Recently one of my friends asked me this deceivingly simple question:

I have a midterm with a predetermined list of 15 possible questions. Out of the 15 questions only 7 will actually appear on the test. Out of the 7 that appear on the test I will only have to answer 5. How many answers should I memorize to make sure I get 100% on the test?

I think I have convinced myself that it is pretty easy to show that he needs to memorize exactly 13 questions - 15-(7-5) - in order to guarantee he will know at least 5 of the questions on the midterm and thus get 100%.

However I am having trouble generalizing the math to answer some more interesting questions. Specifically:

How many answers should I memorize such that 75% of the time I will get 100% on the test?

Or:

How many answers should I memorize such that on average I will get at least an 80% on the test?

Let $N = 15$ be the total population of questions, $n = 7$ the number that will appear on the test, and $m = 5$ the number of questions you need to answer. There are $\binom{N}{n}$ possible tests; I'll assume the test is selected uniformly at random without replacement.

Say you memorize $K$ of the questions. Then, the number of questions on the test that you know the answer to, call it $k$, is hypergeometric, with population size $N$, "success" population size $K$, and number of draws $n$ (like the names in the Wikipedia article).

How many answers should I memorize such that 75% of the time I will get 100% on the test?

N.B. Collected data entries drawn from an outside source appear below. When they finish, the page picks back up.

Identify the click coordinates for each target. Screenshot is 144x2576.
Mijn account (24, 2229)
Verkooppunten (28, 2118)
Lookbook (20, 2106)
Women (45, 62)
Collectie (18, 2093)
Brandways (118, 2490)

You get 100% on the test if $k \ge m$, so the probability of doing so is the complement of the CDF at $m-1$. Unfortunately, the expression for this is not pretty:

$${{{n \choose {m}}{{N-n} \choose {K-m}}}\over {N \choose K}} \,_3F_2\!\!\left[\begin{array}{c}1,\ m-K,\ m-n \\ m+1,\ N+m+1-K-n\end{array};1\right] \ge .75$$

where $_3F_2$ is the generalized hypergeometric function.

This probably needs to be solved numerically.

How many answers should I memorize such that on average I will get at least an 80% on the exam?

Your score on the exam can be written as $S := \max\left(1, \frac{k}{m}\right)$. To get rid of the max, you can do: \begin{align*} \mathbb{E}[S] &= \Pr[k \le m] \, \mathbb{E}[S \mid k \le m] + \Pr[k > m] \, \mathbb{E}[S \mid k > m] \\ &= \Pr[k \le m] \, \mathbb{E}[k \mid k \le m] + \Pr[k > m] \end{align*} where the two probability terms are again gross hypergeometric cdfs, and I don't know if there's a nice form for $\mathbb{E}[k \mid k \le m]$. Maybe if you derive it the way you derive $\mathbb{E}[S]$ it'll mostly cancel out with $\Pr[T \le k]$ or something; not sure.

For smallish numbers like the ones given, you could compute $\mathbb{E} S$ exactly based on the hypergeometric pmf, but you'd probably have to do a binary search or something to find the exact cutoff.

• Thinking a little more about this I think your answer is double counting. Lets say we know 6 answers (1-6 WLOG). Your solution is showing the tests {1,2,3,4,5}U{6,7} and {1,2,3,4,6}U{5,7} as distinct test. I think the solution requires inclusion-exclusion.
– Matt
Jul 23 '14 at 18:14
• Ugh, you're right about the double-counting. I rewrote the answer to make everything in terms of the hypergeometric, which means no closed forms for these two questions. If you can come up with a better form based on inclusion-exclusion, that'd be interesting, but I suspect it'll reduce to the same sum as the $_3F_2$ call in the hypergeometric cdf. Jul 24 '14 at 1:31

The objective of a test is to encourage you to learn and understand the material. If you do that you shouldn't have to memorize anything

• Completely agreed. And that is exactly what I told my friend when he asked. Although I have to admit it is an extremely simple question to ask - and one I think many students can relate to - that leads to some complex ideas in combinatorics and probability.